=== Dataset records ===

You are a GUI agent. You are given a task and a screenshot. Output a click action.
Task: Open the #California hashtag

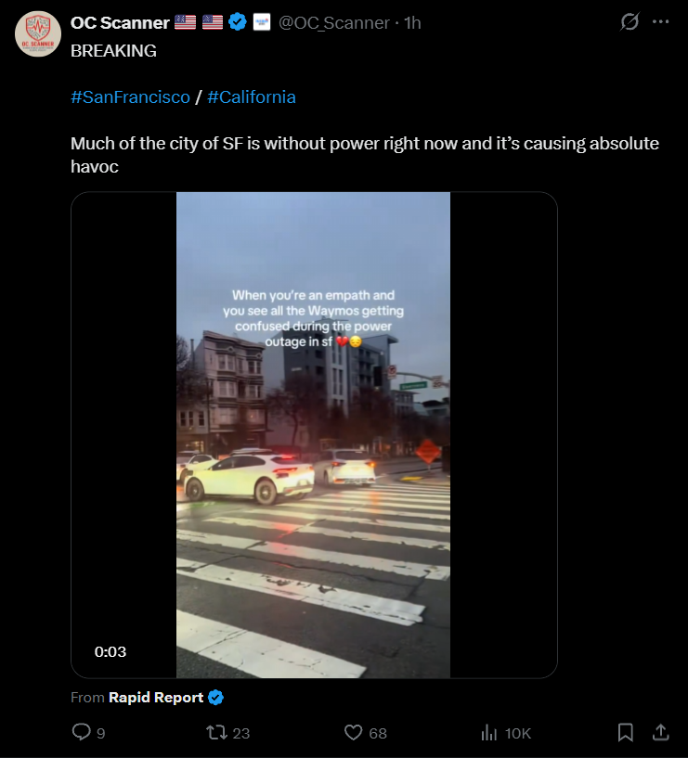252,96
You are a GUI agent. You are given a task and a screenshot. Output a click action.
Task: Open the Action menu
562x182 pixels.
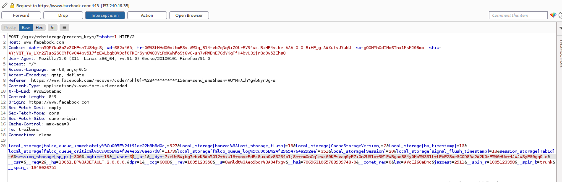tap(147, 16)
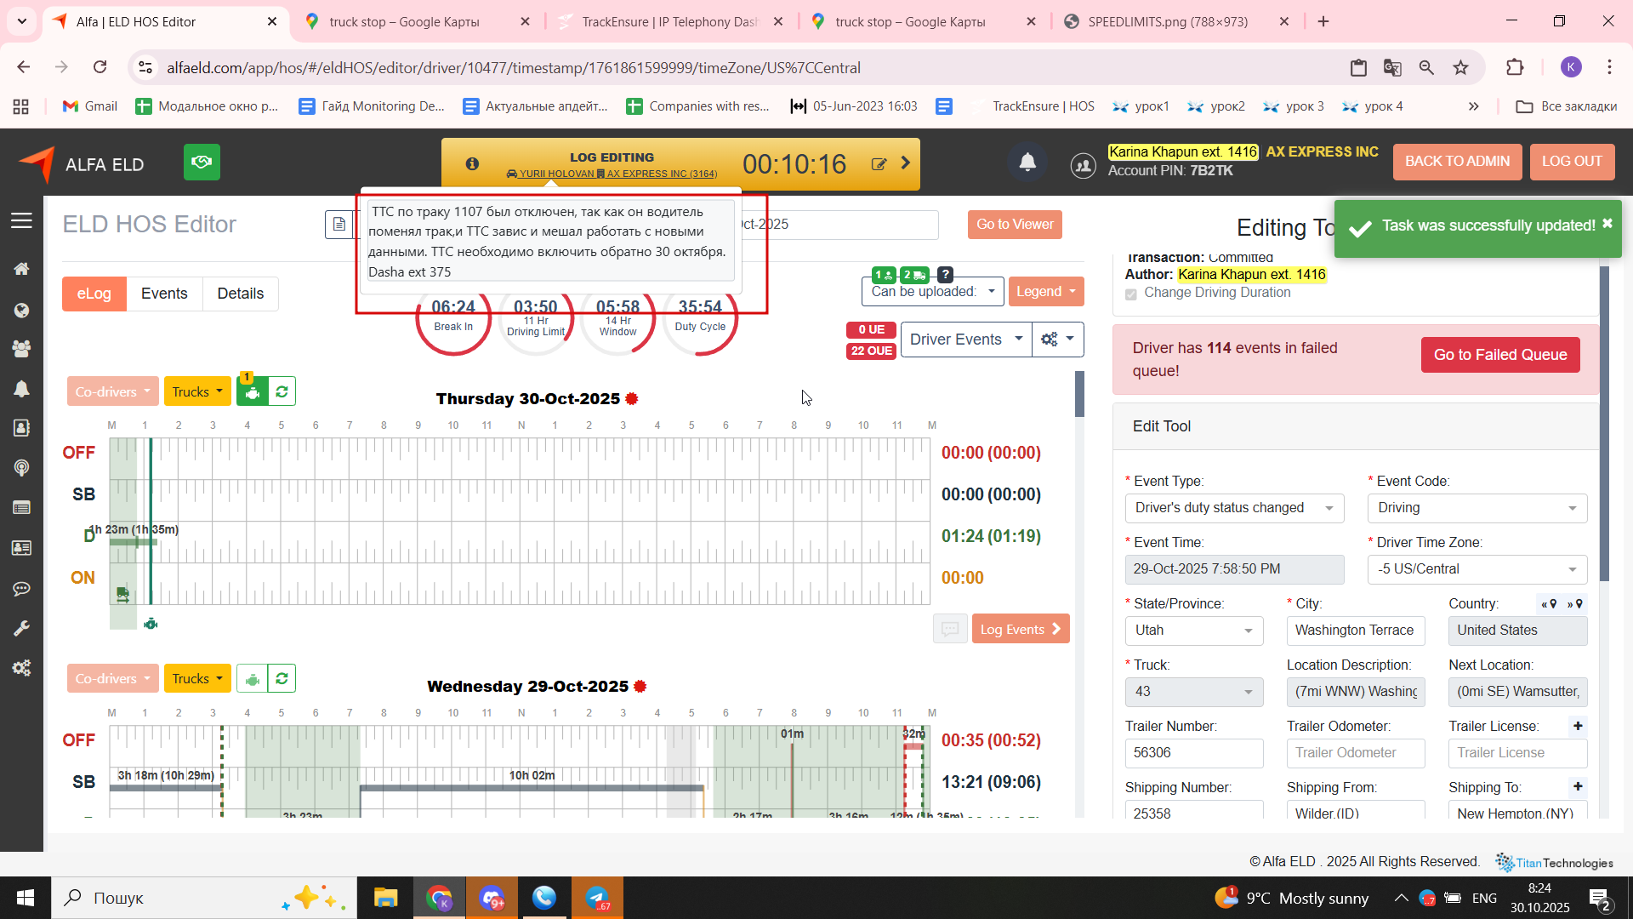Switch to the Details tab

click(240, 294)
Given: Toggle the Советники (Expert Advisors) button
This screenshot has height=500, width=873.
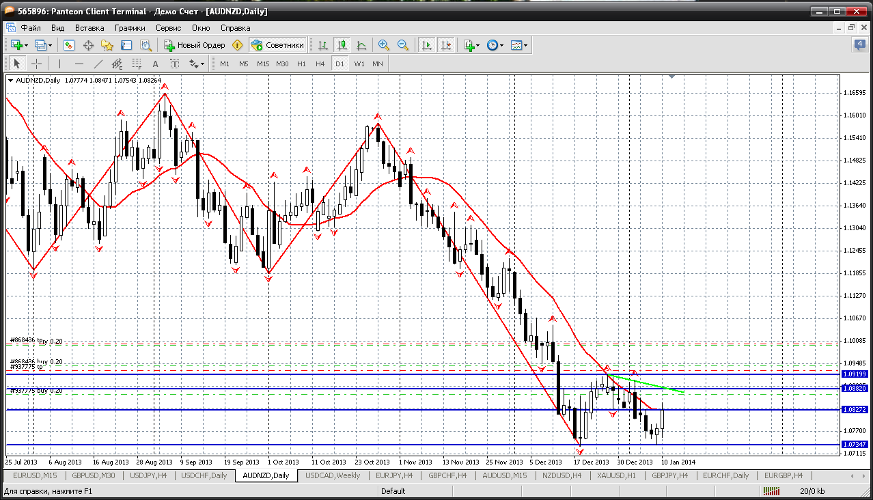Looking at the screenshot, I should tap(278, 45).
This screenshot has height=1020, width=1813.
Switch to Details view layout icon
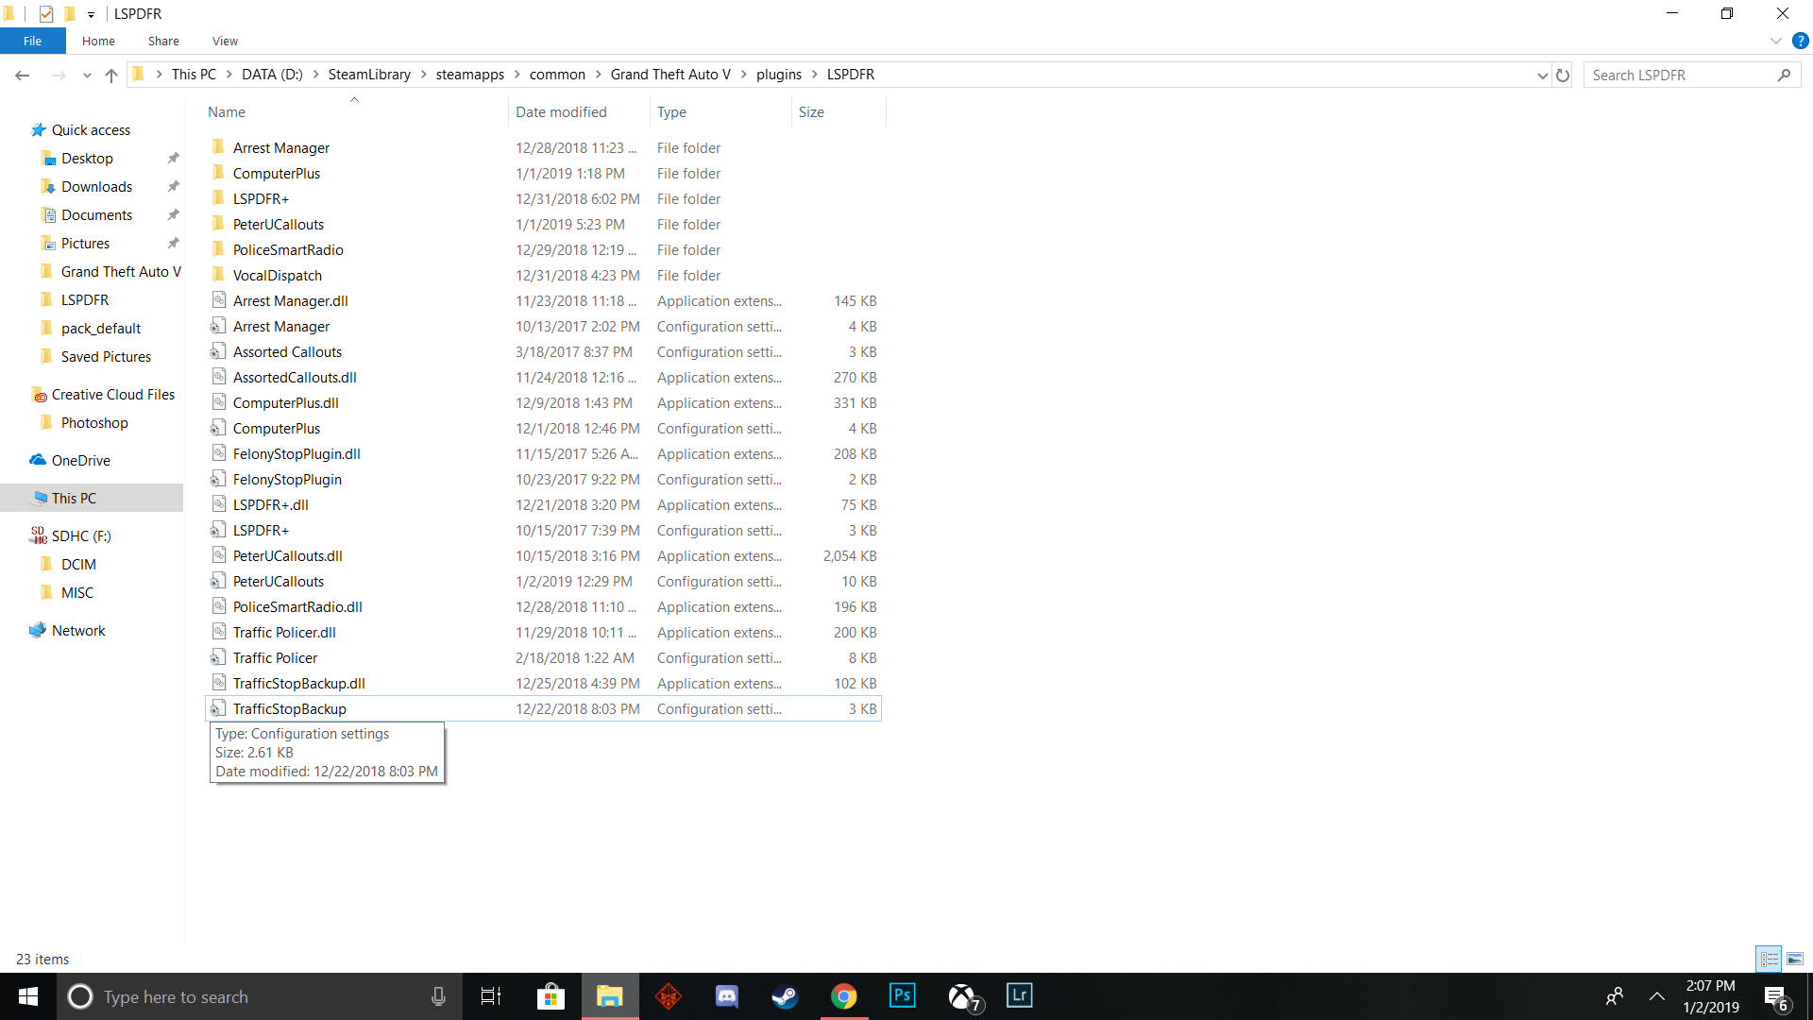point(1769,959)
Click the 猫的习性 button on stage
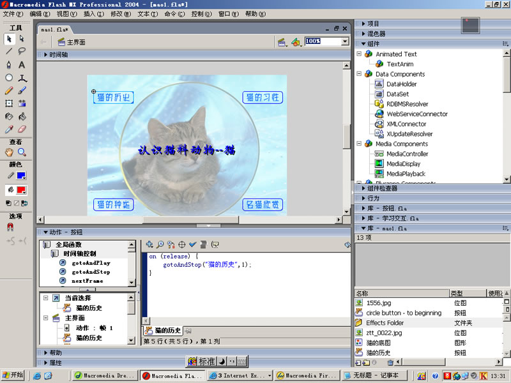This screenshot has width=511, height=383. [263, 97]
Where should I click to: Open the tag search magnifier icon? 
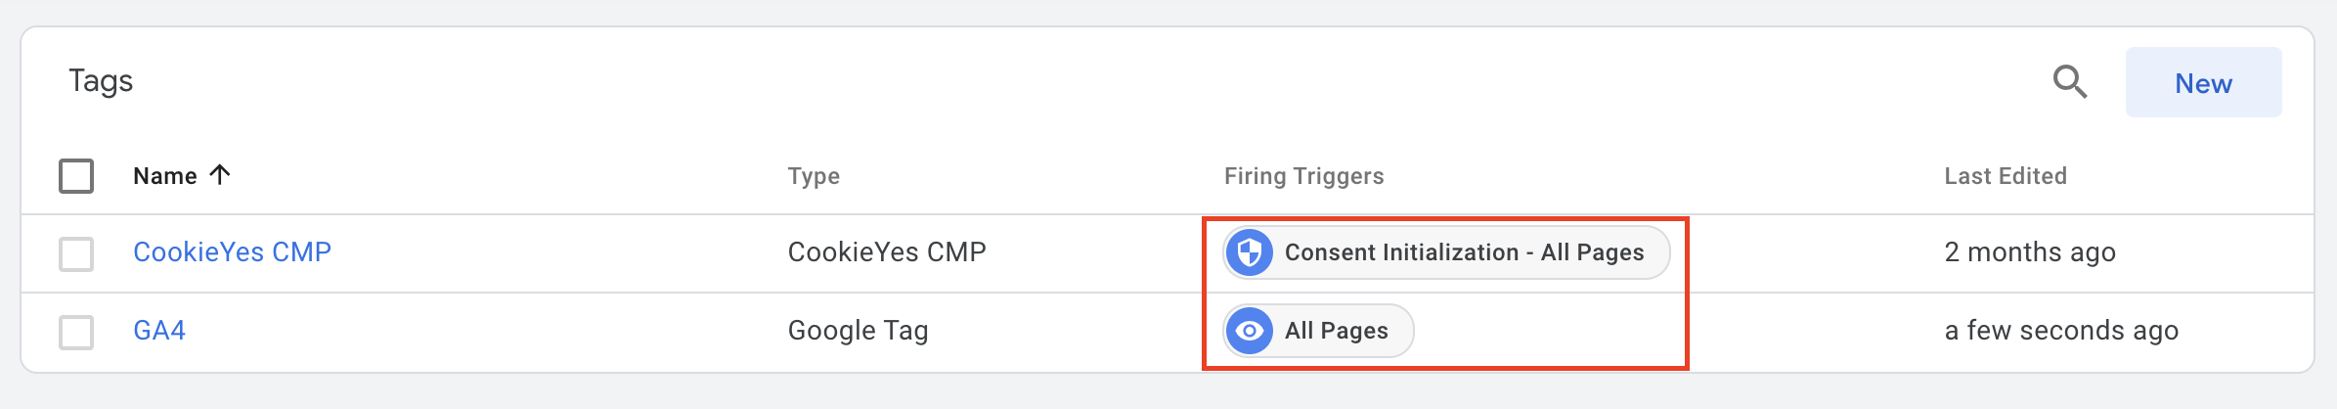2069,82
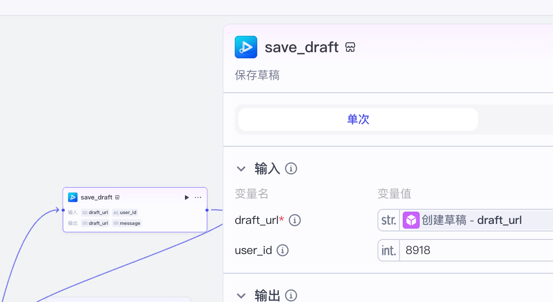The height and width of the screenshot is (302, 553).
Task: Collapse the 输入 section
Action: (241, 168)
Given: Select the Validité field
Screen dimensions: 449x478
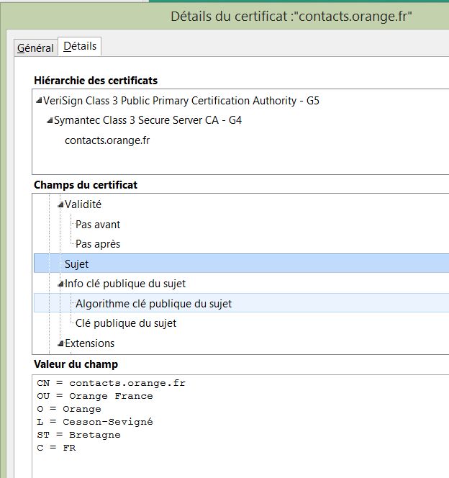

===

● Instructions to follow:
Arrange every line of the items above as a JSON list of strings, one string per line, and omit blank lines. Leave the pictures out of the answer.

● Result of this exercise:
[
  "You are a GUI agent. You are given a task and a screenshot. Output a click action.",
  "Task: Open the #California hashtag",
  "252,96",
  "You are a GUI agent. You are given a task and a screenshot. Output a click action.",
  "Task: Open the Action menu",
  "562x182 pixels.",
  "tap(147, 16)",
  "Switch to the Details tab",
  "click(240, 294)",
  "Given: Toggle the Советники (Expert Advisors) button",
  "This screenshot has height=500, width=873.",
  "Looking at the screenshot, I should tap(278, 45).",
  "This screenshot has height=1020, width=1813.",
  "Switch to Details view layout icon",
  "point(1769,959)",
  "Click the 猫的习性 button on stage",
  "This screenshot has width=511, height=383. [263, 97]",
  "Where should I click to: Open the tag search magnifier icon? ",
  "2069,82",
  "The height and width of the screenshot is (302, 553).",
  "Task: Collapse the 输入 section",
  "Action: (241, 168)",
  "Given: Select the Validité field",
  "Screen dimensions: 449x478"
]